-- Start of QUOTED PASSAGE --

Ultimately, I chalked it up to Disney’s fabled attention to detail. Somehow they’d figured out how to alligator-proof most of a Manhattan-sized slab of central Florida claimed out of swampland and pine forest.

Now I know better. Now I know Disney has an aggressive gator-wrangling program permitted by the Florida Fish and Wildlife Conservation Commission. In the 10 years before the attack on little Lane, Disney-authorized trappers killed 239 “nuisance” alligators — reptiles longer than 4 feet that invade space reserved for humans.

They’ve since done away with six more, among them the suspect that will live forever in the nightmares of Melissa and Matt Graves, newly initiated into the miserable and inescapable fraternity of bereaved parents.

So I was partly right, anyway. Disney has an aggressive removal program. And partly, devastatingly, wrong: Its program isn’t foolproof.

Maybe no program can be. As former Disney World trapper Ron Ziemba told Reuters, “You’ll never be able to get them all. There are just so many canals, so many waterways. The gators travel a lot.”

This information is scarcely news to anyone who spends a fair amount of time in Florida. We see them basking on the banks of ponds and lakes, cruising lazily in rivers, and, on breathtaking occasion, crossing streets and golf course fairways.

We know the rules … don’t we? … about alligator safety. Don’t feed them, because doing so short-circuits their instinctive wariness toward humans. Avoid wading or swimming in their habitat, especially between dusk and dawn when they’re particularly active. Swim only in areas marked safe. Also, don’t presume: An absence of warning signs does not equal an absence of alligators.

More safety tips are available at the FWC web site, MyFWC.com. Among the more fascinating insights: Dogs in the water mimic gators’ preferred prey, so you should avoid taking them swimming.

Again, we’re Floridians. We pretty much know this stuff. And now, with the revelation out of Disney and the company’s response — they’ve erected barriers and new, stronger warning signs — we know this stuff better than we did. If alligators have breached the House of the Mouse, they are, indeed, everywhere.

-- End of QUOTED PASSAGE --
-- Start of DATASET CONTENT --

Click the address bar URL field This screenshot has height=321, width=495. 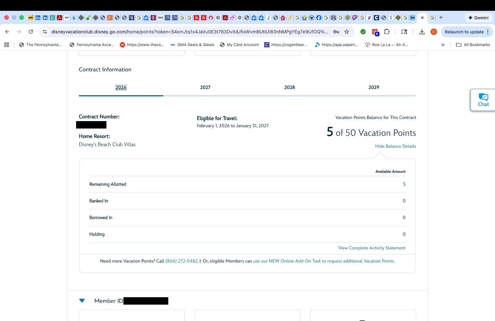coord(189,32)
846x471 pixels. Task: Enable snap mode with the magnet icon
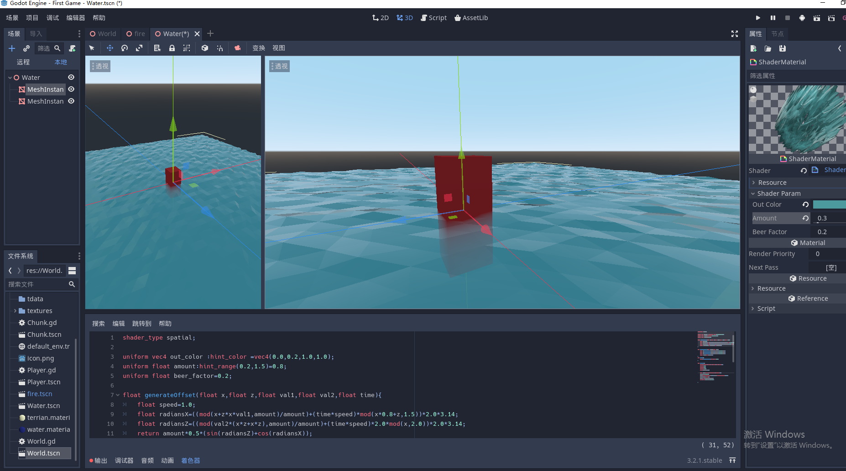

-- End of DATASET CONTENT --

● PROBLEM STATEMENT
Retype the passage on alligators at Disney World from "Maybe no program" up to and including "golf course fairways.". Rely solely on the text for this work.

● COMPLETE ANSWER
Maybe no program can be. As former Disney World trapper Ron Ziemba told Reuters, “You’ll never be able to get them all. There are just so many canals, so many waterways. The gators travel a lot.”

This information is scarcely news to anyone who spends a fair amount of time in Florida. We see them basking on the banks of ponds and lakes, cruising lazily in rivers, and, on breathtaking occasion, crossing streets and golf course fairways.